> **Task instructions**
Quote the records word for word, starting at the line that contains "Task: Click the Hlavní stránka home icon" and ending at the last line of the records, and leave the pictures out of your answer.

> **Supplied records**
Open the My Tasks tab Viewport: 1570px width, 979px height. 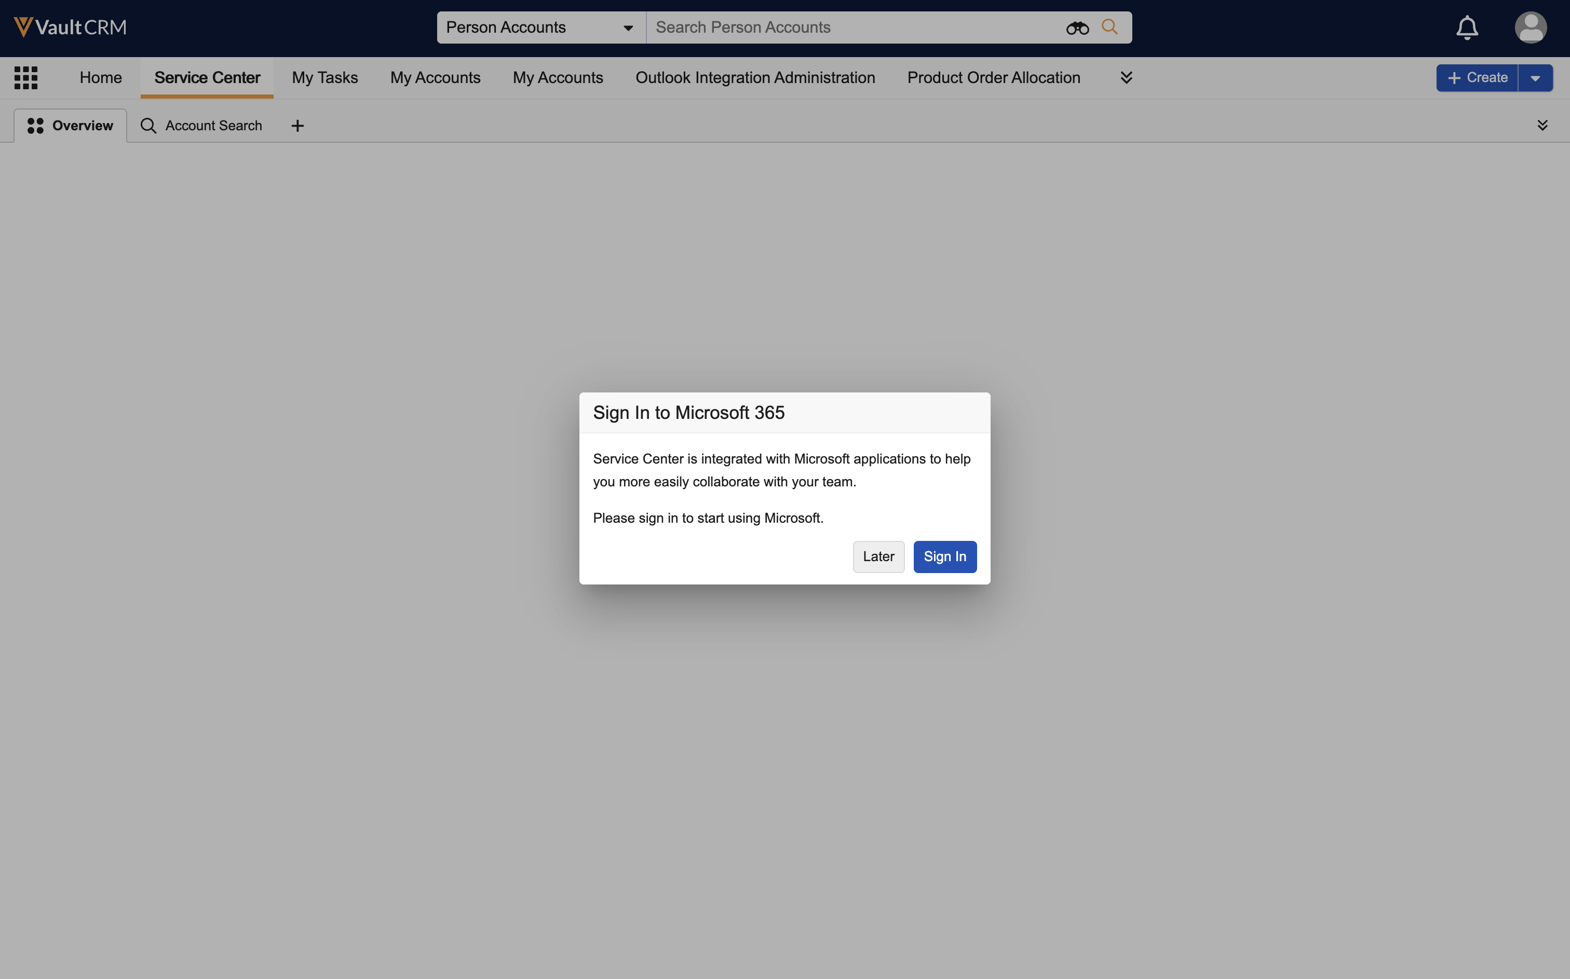(324, 78)
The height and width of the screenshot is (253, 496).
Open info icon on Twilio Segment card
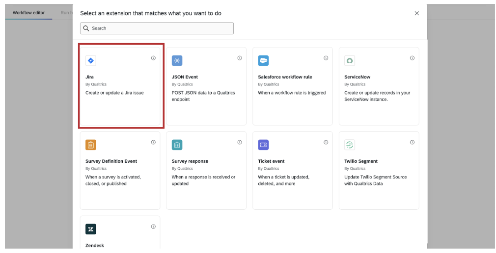412,142
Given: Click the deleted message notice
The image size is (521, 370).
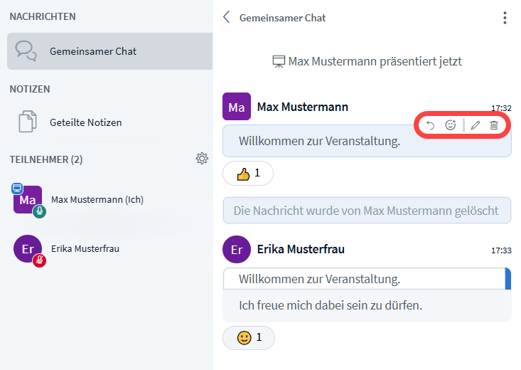Looking at the screenshot, I should [x=367, y=211].
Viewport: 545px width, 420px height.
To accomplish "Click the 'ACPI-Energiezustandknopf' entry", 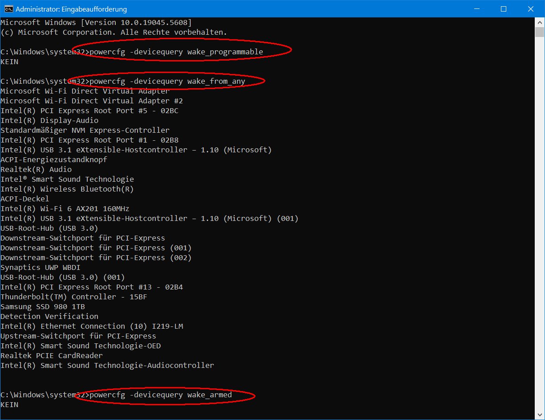I will 54,159.
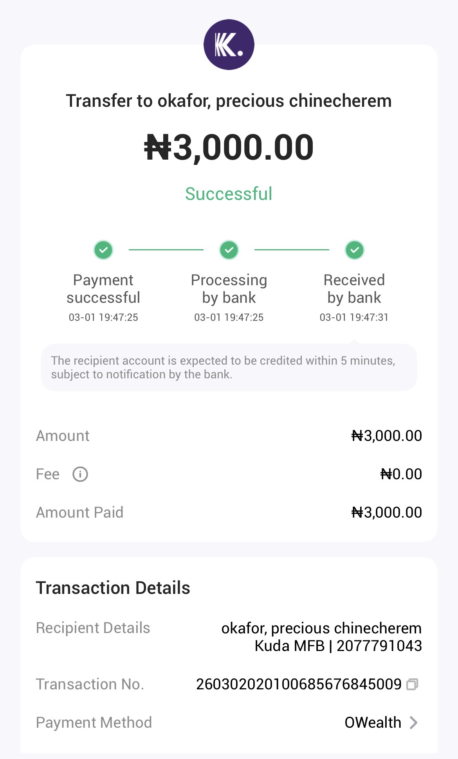Tap the Payment Method label

pyautogui.click(x=94, y=723)
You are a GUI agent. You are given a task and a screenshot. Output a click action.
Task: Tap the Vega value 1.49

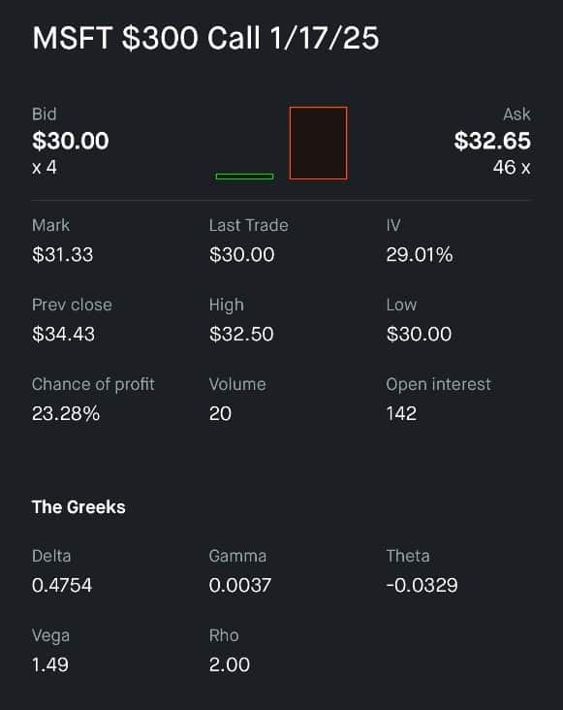point(50,664)
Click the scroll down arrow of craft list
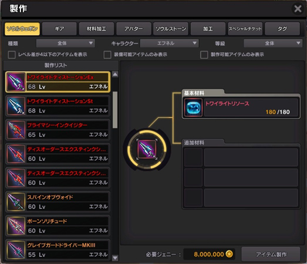This screenshot has width=307, height=264. pos(115,258)
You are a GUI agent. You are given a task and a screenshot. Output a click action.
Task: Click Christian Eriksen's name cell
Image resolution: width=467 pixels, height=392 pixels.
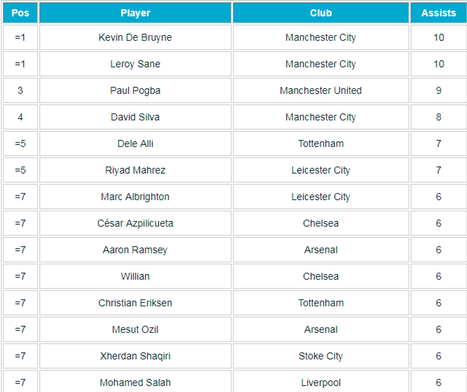click(135, 303)
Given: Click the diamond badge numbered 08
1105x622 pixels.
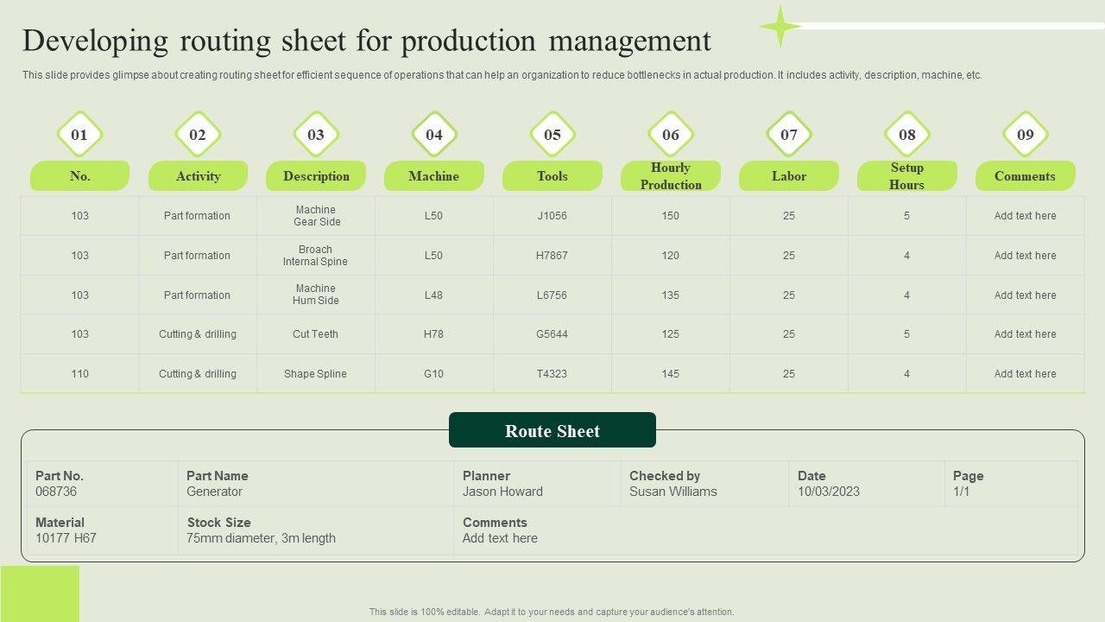Looking at the screenshot, I should point(906,134).
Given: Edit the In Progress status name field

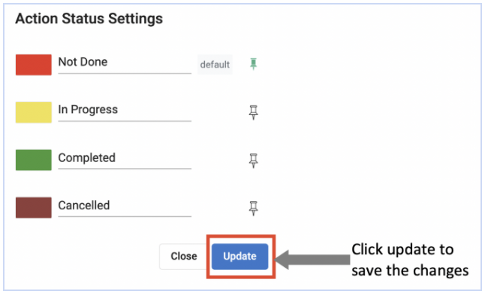Looking at the screenshot, I should point(125,112).
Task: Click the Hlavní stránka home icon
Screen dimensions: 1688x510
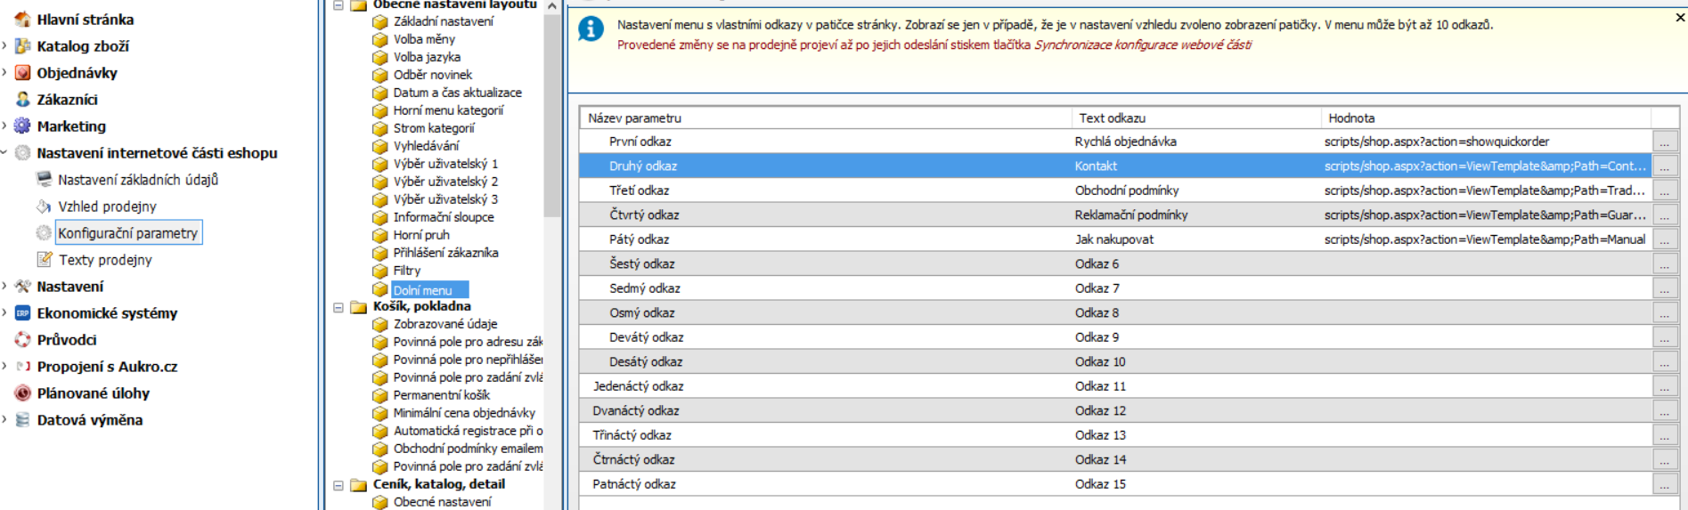Action: (x=23, y=20)
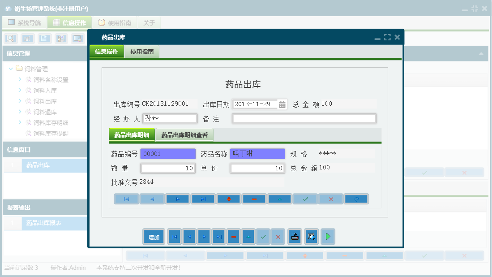The image size is (492, 277).
Task: Refresh the detail record with the curved arrow icon
Action: click(x=356, y=199)
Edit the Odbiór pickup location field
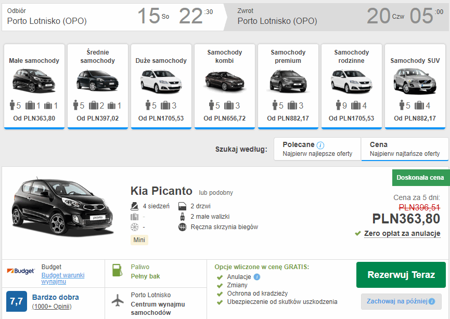The image size is (450, 319). coord(47,21)
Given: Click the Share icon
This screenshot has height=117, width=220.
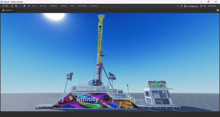Looking at the screenshot, I should 205,6.
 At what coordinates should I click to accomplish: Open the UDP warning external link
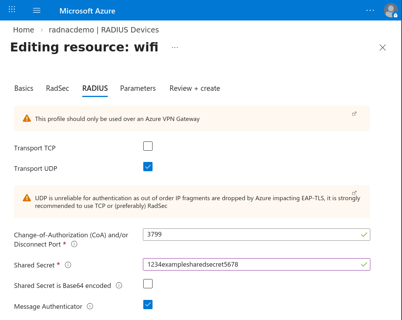point(354,193)
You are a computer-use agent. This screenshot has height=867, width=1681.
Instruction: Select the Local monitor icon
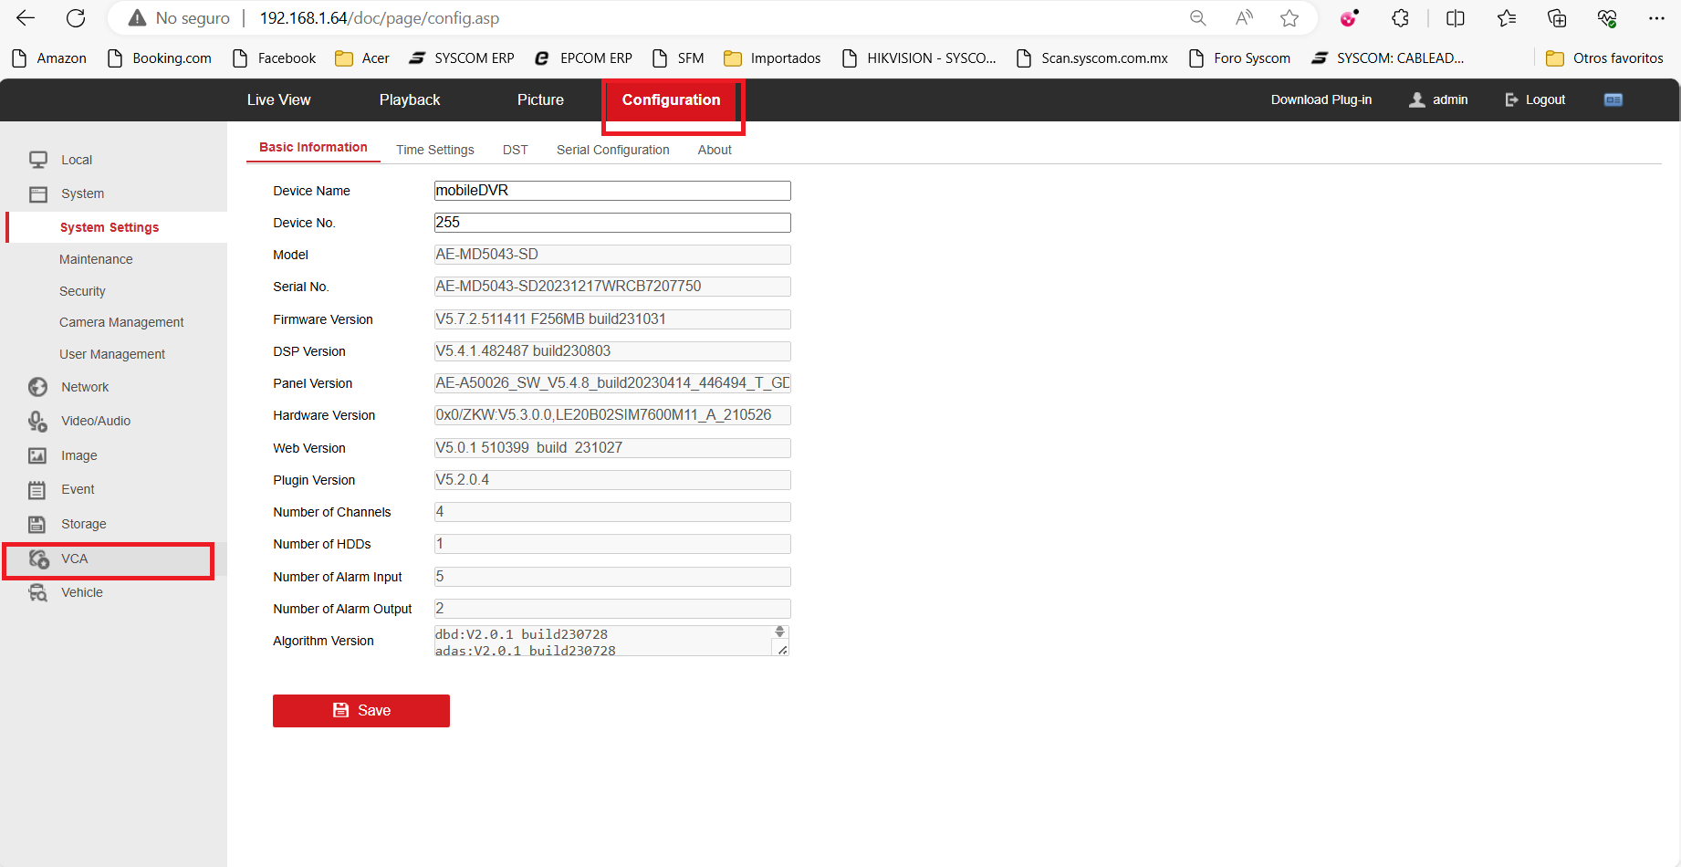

> **The reply**
Task: Click the Hlavní stránka home icon
Screen dimensions: 1688x510
Action: (x=23, y=20)
The image size is (492, 277).
Task: Refresh the detail record with the curved arrow icon
Action: click(x=356, y=199)
Edit the Odbiór pickup location field
The image size is (450, 319). coord(47,21)
Given: Click the Share icon
This screenshot has height=117, width=220.
Looking at the screenshot, I should 205,6.
 At what coordinates should I click to accomplish: Open the UDP warning external link
point(354,193)
You are a computer-use agent. This screenshot has height=867, width=1681.
Instruction: Select the Local monitor icon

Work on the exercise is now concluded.